Skip to content

Operation Lifecycle

Every cell lifecycle request creates or reuses an operation. SQLite is the source of truth for operations, events, steps, idempotency keys, and cell state.

state 01Requesteddurably accepted
state 02Runningsteps + events
terminalSucceededfinal result
Failure pathrunning work or interrupted requests terminate as failed
  • operations stores the high-level operation state and target id.
  • operation_events stores append-only state and domain events such as operation.running, cell.ready, and operation.succeeded.
  • operation_steps stores explicit step records such as persist-cell, create-machine, start-machine, stop-machine, and destroy-machine.
  • idempotency_keys scopes request replay by operation kind and key.

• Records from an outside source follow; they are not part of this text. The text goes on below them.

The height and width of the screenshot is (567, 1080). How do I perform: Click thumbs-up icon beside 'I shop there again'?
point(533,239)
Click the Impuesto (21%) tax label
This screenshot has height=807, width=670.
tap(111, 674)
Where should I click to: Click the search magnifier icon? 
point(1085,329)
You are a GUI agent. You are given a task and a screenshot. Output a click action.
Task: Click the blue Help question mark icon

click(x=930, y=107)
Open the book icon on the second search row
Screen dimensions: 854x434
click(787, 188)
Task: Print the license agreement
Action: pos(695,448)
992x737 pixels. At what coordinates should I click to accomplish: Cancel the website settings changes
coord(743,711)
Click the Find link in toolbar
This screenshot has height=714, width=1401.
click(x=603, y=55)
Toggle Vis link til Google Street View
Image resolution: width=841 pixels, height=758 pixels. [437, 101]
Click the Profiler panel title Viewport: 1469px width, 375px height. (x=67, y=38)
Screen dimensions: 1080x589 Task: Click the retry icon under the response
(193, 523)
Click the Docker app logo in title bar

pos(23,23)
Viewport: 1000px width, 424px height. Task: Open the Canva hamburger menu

Idempotency is per endpoint kind. Repeating CreateCell with the same key returns the original create operation. Reusing the same key for StartCell and StopCell produces independent operations because they are different operation kinds.

When celld starts, it loads persisted non-destroyed cells and asks the selected backend to reconcile desired state with host reality:

  • ready cells become ready machines;
  • running cells become running machines;
  • stopped cells become stopped machines;
  • destroyed cells are not restored into the backend.

The fake backend rebuilds in-memory machines. The container backend rehydrates live Docker-backed machines and workspace paths. The Firecracker backend compares runtime descriptors with live processes, TAP devices, and vsock sockets, then cleans orphans and marks missing expected runtimes failed.

Operations left in requested or running are conservatively marked failed and receive a startup-reconciliation failed step. DevCell records the interruption rather than silently replaying privileged work.